__Text passage__.

The judge admitted in evidence a plan, a reduced copy of which is annexed to his decision, and which is recorded at the end of book 1179 in the Essex South District Registry of Deeds. He found that there is no evidence who made this plan, or whether it is the plan referred to in many Ricker deeds; but he inferred that it was such plan and admitted it in evidence because he believed it to be the plan to which the grantor intended to refer when he referred to any plan. “Nashua Avenue” is shown on that plan as running to the sea.

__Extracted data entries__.
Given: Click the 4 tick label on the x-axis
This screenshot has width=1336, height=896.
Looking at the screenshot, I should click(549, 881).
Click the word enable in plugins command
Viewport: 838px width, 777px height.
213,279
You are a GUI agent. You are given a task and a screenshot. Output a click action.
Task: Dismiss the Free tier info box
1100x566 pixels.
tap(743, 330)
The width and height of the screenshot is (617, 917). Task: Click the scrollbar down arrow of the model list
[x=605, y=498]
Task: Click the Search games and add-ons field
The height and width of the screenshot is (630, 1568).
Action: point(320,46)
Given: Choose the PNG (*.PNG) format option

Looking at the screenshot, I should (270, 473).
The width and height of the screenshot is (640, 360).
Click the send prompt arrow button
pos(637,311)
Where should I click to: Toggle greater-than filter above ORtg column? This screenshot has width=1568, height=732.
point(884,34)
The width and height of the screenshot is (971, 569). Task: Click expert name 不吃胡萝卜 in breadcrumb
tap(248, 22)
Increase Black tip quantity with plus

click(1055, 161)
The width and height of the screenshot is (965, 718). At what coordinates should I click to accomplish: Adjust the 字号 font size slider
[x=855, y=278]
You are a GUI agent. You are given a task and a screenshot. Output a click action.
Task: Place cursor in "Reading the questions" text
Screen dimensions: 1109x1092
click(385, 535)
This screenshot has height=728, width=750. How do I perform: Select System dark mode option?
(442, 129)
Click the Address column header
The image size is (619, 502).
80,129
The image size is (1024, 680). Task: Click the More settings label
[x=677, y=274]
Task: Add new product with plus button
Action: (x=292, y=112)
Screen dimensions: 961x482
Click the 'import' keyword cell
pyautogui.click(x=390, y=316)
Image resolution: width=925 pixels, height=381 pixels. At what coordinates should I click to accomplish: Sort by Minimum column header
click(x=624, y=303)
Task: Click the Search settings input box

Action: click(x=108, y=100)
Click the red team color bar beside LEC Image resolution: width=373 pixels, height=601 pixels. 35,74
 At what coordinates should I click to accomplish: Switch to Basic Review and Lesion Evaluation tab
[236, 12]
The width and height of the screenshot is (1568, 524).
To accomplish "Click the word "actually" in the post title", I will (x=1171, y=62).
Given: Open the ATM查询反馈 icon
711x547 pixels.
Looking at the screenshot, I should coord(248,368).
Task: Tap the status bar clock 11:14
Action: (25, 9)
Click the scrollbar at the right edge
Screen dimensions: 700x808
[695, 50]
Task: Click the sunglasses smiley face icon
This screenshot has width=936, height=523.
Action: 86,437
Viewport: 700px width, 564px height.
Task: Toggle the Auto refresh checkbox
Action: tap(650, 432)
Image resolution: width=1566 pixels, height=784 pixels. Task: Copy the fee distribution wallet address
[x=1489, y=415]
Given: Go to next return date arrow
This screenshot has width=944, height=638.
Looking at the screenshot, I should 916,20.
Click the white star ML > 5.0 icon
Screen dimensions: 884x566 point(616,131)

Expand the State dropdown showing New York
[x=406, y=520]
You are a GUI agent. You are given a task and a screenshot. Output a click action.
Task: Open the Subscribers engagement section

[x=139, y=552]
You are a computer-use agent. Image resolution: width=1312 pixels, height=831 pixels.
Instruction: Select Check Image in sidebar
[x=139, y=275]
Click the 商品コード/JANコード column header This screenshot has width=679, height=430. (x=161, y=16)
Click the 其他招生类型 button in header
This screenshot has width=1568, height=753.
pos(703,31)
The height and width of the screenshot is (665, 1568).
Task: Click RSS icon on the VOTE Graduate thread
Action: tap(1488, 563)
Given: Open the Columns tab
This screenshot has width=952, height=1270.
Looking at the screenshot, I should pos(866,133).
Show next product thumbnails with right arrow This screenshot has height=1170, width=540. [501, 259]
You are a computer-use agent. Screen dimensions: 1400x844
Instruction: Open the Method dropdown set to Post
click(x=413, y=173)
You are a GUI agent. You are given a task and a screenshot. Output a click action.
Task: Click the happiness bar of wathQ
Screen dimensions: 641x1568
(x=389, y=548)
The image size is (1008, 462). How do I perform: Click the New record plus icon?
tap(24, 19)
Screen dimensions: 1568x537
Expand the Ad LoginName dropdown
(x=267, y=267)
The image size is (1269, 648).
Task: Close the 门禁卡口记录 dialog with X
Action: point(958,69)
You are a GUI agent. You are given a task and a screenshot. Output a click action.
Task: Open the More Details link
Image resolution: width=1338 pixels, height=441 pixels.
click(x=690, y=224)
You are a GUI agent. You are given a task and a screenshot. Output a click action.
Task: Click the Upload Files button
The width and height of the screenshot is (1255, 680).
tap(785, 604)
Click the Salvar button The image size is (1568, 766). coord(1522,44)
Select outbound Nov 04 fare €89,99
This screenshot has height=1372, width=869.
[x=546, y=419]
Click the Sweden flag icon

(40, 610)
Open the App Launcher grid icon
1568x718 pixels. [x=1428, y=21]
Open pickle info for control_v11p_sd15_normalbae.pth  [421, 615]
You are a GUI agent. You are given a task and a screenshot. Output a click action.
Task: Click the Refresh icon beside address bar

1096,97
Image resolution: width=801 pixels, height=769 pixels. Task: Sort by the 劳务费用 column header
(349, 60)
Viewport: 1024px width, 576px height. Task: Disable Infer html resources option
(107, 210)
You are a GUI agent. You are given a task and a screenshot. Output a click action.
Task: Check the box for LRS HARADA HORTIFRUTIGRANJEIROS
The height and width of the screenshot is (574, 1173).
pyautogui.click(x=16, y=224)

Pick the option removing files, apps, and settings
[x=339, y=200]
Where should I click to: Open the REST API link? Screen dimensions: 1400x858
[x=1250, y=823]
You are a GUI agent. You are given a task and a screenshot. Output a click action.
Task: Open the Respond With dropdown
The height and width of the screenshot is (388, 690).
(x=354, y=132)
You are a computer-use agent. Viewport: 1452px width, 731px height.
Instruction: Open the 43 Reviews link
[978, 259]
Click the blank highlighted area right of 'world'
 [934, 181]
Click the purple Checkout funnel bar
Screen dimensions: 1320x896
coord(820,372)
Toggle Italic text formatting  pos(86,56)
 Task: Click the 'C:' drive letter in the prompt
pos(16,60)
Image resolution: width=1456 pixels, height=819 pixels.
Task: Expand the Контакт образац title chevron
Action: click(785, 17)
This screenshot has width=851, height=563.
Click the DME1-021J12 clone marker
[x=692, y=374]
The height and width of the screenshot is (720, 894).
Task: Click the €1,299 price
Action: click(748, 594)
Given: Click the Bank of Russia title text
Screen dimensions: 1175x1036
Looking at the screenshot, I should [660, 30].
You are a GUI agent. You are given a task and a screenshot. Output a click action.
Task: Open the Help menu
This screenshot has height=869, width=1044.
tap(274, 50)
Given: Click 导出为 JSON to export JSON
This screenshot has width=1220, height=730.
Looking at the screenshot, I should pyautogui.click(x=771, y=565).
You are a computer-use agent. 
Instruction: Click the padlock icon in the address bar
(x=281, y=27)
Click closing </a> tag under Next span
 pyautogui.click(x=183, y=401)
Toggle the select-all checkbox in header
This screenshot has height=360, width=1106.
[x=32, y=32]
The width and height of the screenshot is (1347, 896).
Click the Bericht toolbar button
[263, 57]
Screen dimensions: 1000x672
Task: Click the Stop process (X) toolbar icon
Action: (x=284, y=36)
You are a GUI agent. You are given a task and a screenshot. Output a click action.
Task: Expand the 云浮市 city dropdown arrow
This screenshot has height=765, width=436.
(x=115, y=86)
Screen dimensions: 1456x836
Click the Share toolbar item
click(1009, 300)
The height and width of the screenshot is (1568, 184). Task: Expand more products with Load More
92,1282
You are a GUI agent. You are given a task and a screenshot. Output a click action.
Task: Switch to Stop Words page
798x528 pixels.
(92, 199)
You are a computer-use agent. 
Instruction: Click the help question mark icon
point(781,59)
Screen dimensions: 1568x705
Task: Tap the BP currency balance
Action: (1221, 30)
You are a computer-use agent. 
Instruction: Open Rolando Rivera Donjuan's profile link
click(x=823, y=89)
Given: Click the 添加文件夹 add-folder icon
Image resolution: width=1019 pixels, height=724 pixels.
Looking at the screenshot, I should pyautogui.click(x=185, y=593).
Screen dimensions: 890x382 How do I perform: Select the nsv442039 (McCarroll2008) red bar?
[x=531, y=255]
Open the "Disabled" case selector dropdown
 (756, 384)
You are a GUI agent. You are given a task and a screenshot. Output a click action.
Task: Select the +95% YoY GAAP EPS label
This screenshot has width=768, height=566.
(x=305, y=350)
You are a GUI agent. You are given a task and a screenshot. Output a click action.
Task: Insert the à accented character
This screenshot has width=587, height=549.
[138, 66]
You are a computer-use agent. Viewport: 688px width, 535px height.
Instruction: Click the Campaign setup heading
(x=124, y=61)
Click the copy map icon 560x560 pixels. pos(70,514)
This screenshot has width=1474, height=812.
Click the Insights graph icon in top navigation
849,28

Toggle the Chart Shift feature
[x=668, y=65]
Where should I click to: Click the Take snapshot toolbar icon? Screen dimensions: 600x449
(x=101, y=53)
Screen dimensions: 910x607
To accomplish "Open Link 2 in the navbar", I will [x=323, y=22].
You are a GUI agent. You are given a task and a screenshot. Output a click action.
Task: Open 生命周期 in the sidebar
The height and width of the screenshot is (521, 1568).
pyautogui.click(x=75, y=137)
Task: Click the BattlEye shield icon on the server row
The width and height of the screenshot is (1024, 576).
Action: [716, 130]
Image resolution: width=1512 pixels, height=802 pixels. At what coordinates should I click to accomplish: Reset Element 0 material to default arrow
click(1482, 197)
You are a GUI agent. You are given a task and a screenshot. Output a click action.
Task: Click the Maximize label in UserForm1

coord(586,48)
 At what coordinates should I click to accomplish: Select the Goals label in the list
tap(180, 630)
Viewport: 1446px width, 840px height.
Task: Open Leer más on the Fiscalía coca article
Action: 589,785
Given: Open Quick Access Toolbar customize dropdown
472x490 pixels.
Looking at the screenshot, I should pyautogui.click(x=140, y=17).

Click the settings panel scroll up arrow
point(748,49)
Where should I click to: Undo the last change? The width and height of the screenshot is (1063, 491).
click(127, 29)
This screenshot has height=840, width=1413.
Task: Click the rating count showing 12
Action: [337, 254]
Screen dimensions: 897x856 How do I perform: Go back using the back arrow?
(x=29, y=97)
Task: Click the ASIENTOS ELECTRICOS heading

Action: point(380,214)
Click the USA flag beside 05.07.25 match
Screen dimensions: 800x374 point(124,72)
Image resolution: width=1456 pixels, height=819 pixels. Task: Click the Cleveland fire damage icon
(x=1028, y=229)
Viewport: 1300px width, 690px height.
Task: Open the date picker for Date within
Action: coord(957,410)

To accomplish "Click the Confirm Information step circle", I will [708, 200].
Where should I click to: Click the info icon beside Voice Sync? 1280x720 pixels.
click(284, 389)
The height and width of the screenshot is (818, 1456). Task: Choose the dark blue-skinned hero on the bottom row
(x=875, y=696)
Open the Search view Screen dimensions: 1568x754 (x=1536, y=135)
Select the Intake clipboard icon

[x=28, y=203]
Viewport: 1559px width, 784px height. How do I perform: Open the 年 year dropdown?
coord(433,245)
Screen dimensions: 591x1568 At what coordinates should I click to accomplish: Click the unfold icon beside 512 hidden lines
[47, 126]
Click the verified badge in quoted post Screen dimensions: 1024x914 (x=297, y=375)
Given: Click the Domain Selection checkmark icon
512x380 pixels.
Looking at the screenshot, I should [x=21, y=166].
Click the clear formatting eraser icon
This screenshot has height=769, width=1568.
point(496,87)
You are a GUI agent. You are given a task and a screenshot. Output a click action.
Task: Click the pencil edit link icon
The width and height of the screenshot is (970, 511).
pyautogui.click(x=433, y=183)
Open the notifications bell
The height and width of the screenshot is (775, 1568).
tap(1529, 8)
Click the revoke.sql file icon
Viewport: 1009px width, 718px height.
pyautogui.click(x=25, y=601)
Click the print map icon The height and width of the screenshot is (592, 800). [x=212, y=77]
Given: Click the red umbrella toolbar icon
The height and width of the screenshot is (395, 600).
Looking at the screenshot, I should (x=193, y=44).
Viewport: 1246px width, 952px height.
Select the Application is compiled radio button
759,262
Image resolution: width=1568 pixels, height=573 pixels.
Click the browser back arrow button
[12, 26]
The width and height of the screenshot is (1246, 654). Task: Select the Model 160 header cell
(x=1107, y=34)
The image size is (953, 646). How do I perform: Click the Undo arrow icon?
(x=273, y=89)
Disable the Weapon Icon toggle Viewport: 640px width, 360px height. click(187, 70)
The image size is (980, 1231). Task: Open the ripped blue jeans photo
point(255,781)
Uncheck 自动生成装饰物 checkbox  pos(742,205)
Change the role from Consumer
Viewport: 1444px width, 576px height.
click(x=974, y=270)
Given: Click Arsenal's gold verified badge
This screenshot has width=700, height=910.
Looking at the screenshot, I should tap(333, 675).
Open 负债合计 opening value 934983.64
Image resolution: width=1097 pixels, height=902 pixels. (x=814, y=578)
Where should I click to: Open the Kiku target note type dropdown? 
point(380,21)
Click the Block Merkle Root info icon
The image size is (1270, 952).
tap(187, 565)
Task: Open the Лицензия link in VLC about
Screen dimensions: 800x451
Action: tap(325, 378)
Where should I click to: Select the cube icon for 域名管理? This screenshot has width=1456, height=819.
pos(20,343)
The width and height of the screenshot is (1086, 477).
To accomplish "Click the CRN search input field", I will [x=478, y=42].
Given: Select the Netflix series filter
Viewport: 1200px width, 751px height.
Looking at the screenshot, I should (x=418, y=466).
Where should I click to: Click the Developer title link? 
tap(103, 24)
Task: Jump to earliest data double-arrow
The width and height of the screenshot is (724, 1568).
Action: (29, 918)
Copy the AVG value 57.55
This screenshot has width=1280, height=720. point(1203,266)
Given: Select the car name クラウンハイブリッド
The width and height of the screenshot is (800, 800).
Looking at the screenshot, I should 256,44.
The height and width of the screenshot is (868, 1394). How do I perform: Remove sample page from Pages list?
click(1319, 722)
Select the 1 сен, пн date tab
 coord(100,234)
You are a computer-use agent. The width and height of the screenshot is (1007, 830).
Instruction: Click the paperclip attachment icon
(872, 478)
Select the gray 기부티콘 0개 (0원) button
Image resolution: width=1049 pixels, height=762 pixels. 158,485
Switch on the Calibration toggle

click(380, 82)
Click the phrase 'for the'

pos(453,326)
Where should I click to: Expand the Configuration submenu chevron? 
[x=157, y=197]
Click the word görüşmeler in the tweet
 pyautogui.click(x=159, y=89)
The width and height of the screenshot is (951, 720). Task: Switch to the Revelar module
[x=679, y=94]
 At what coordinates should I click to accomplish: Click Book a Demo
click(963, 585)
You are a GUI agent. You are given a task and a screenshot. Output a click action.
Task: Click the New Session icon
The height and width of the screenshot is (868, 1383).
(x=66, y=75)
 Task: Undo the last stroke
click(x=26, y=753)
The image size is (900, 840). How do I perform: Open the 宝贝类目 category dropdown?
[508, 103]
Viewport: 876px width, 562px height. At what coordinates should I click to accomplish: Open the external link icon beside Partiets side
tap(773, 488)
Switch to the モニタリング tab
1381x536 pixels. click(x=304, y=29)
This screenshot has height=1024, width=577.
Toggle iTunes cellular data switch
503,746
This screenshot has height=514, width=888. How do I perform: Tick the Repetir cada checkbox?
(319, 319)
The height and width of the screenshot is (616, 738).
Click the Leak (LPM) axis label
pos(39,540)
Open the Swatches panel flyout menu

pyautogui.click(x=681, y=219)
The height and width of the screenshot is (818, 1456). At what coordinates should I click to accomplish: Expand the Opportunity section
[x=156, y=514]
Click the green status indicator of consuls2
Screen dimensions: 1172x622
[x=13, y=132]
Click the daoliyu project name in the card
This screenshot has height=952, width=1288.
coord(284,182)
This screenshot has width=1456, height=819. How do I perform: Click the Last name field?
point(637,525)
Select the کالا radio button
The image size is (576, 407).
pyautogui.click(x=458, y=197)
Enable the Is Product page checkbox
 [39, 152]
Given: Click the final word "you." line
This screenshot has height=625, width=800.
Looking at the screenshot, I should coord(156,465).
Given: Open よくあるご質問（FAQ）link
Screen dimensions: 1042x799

__Task goal__. List every proper name that appears in the text about the plan. The data has no connection to the text about the plan.

__Solution below__. Essex South District Registry of Deeds, Ricker, Nashua Avenue